(Activities):
1. Copy out the discussion of AI-written articles word for word, between "Yet all of my" and "bordering on nonsense.", inclusive.
2. Pick up the discussion of AI-written articles after its final sentence and keep it going.

(Passage):
[Start of section]

These comments are little more than a witch hunt. It is clear from the language being used: "it's obvious", rather than providing evidence. When people do provide evidence, it is in terms of "tells". In other words, bits of overused grammar that are common in LLM generated texts yet also exist in human written texts. It doesn't really prove their claims. Worse yet, it is also next to impossible to defend one's self from such claims.

None of this means that I want to spend my days reading LLM generated articles. I believe they pollute the Internet with yet another source of hollow writing. (LLMs are not the only guilty party here. Plenty of flesh and blood humans do the same.) They also further necessitate the use of LLMs for what I think is the one legitimate use, which is research. (Before you attack LLMs for hallucinating, it is worth noting that many, if not most, of the articles written by people demonstrate the same.) Finally, if I am interested in the output of an LLM, I would rather do it myself. At least then I would know what I am getting is LLM generated, rather than a misrepresentation. Plus it is easier to dig deeper if something seems to be out of kilter, either through further prompting or requesting sources.

Yet all of my distaste for LLM generated articles does not outweigh my distaste for the witch hunt.


I think your comment was maybe downvoted for being so terse and dismissive.

But you're right that it is anything but a good piece of writing and it is genuinely strange to see people act otherwise.

> That kind of furniture organized more than just objects. It organized a relationship with technology. It suggested that the computer (and with it, the internet) was something used under particular conditions: seated, in that spot, for a certain amount of time. Something that was switched on and off, opened and closed.

It's making a nice point and one that I'm sure most of the people here do find appealing, it's an idea that I relate to myself. But the words used to make that point are bordering on nonsense.


> But you're right that it is anything but a good piece of writing and it is genuinely strange to see people act otherwise.

It is prudent to assume there is a decent chance it is not a person acting otherwise (i.e. could be bots). Funny, because this was also a recent post:

https://news.ycombinator.com/item?id=47800738


> I think your comment was maybe downvoted for being so terse and dismissive.

Yes, I know, but what motivated me to ask was that from my observations also less derisive comments raising AI point are prone to being downvoted. Like this comment I linked to was 'just asking a question'. And I saw others being more pleasant, with no different results.

[End of section]

(Data provided):
[Start of section]

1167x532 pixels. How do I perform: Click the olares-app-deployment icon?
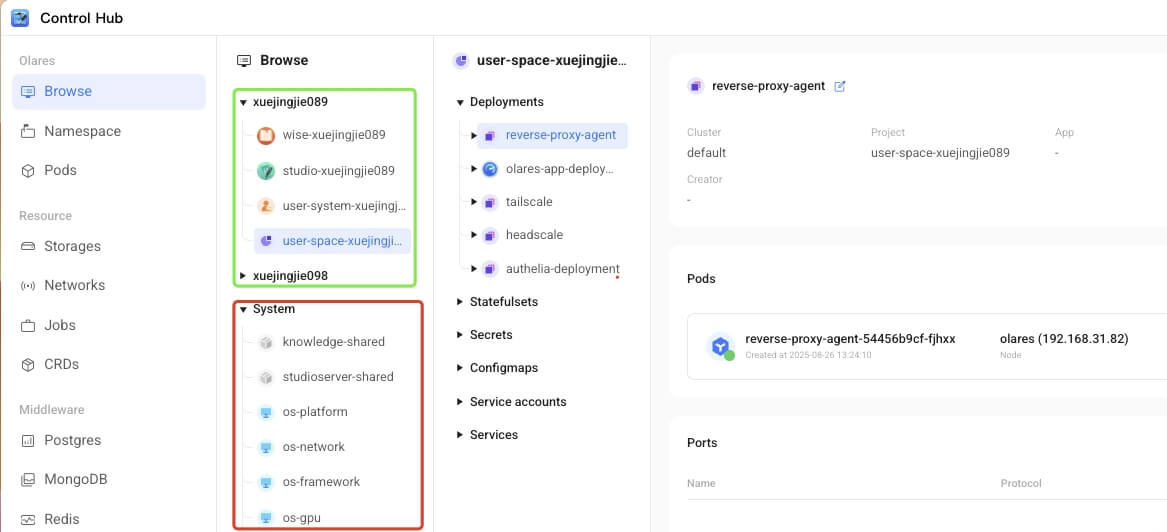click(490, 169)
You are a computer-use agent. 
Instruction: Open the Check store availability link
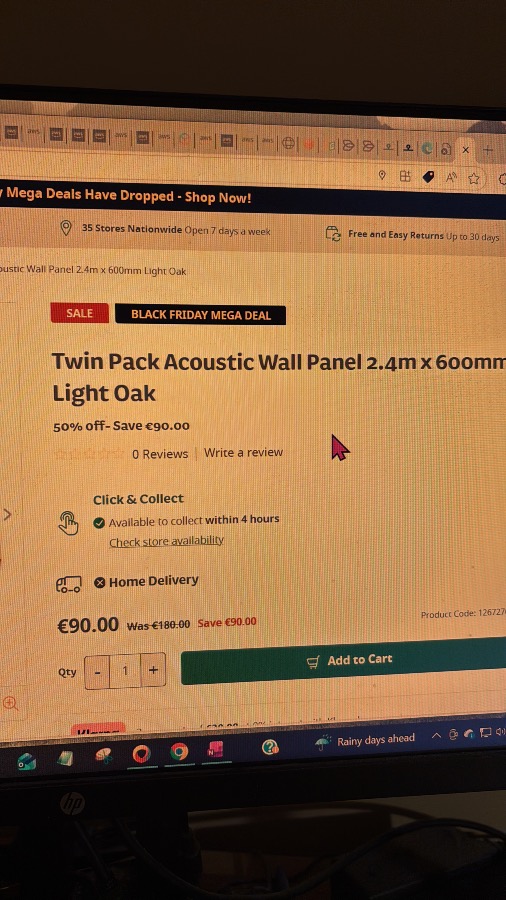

[End of section]

(Exercise answers):
1.
Yet all of my distaste for LLM generated articles does not outweigh my distaste for the witch hunt.


I think your comment was maybe downvoted for being so terse and dismissive.

But you're right that it is anything but a good piece of writing and it is genuinely strange to see people act otherwise.

> That kind of furniture organized more than just objects. It organized a relationship with technology. It suggested that the computer (and with it, the internet) was something used under particular conditions: seated, in that spot, for a certain amount of time. Something that was switched on and off, opened and closed.

It's making a nice point and one that I'm sure most of the people here do find appealing, it's an idea that I relate to myself. But the words used to make that point are bordering on nonsense.

2.
Usually the LLM generated texts they are reacting to aren't IMO worthwhile - like in this case. Idk, I feel very surprised by how accepting of them others here seem to be (if measured by points system).


> But you're right that it is anything but a good piece of writing and it is genuinely strange to see people act otherwise.

The prose isn't good. It does read like AI slop.

But it invoked an insight and feeling in me that was novel and poignant and (I think) intended by the author.

That's why I called it lovely writing.


Yes, I get you, I recognised that in my final paragraph. But it would better called writing that "makes a lovely point" rather than "lovely writing" if _the prose isn't good" and it reads like _slop_.

I downvote them because they are tangential to the content. They are like complaints about scroll bars and back button hijacking, or annoyances about the website's color scheme. Valid complaints, but contrary to the HN guideline:

    Please don't complain about tangential annoyances—e.g. article or website formats, name collisions, or back-button breakage. They're too common to be interesting.
I don't like AI slop articles either, but I also don't like articles where the text is formatted in a tiny column in the middle of the browser. Neither are really useful to complain about here. By the end of 2026, 90% of the articles here are probably going to be AI slop, and it will be totally useless to complain about each and every one of them.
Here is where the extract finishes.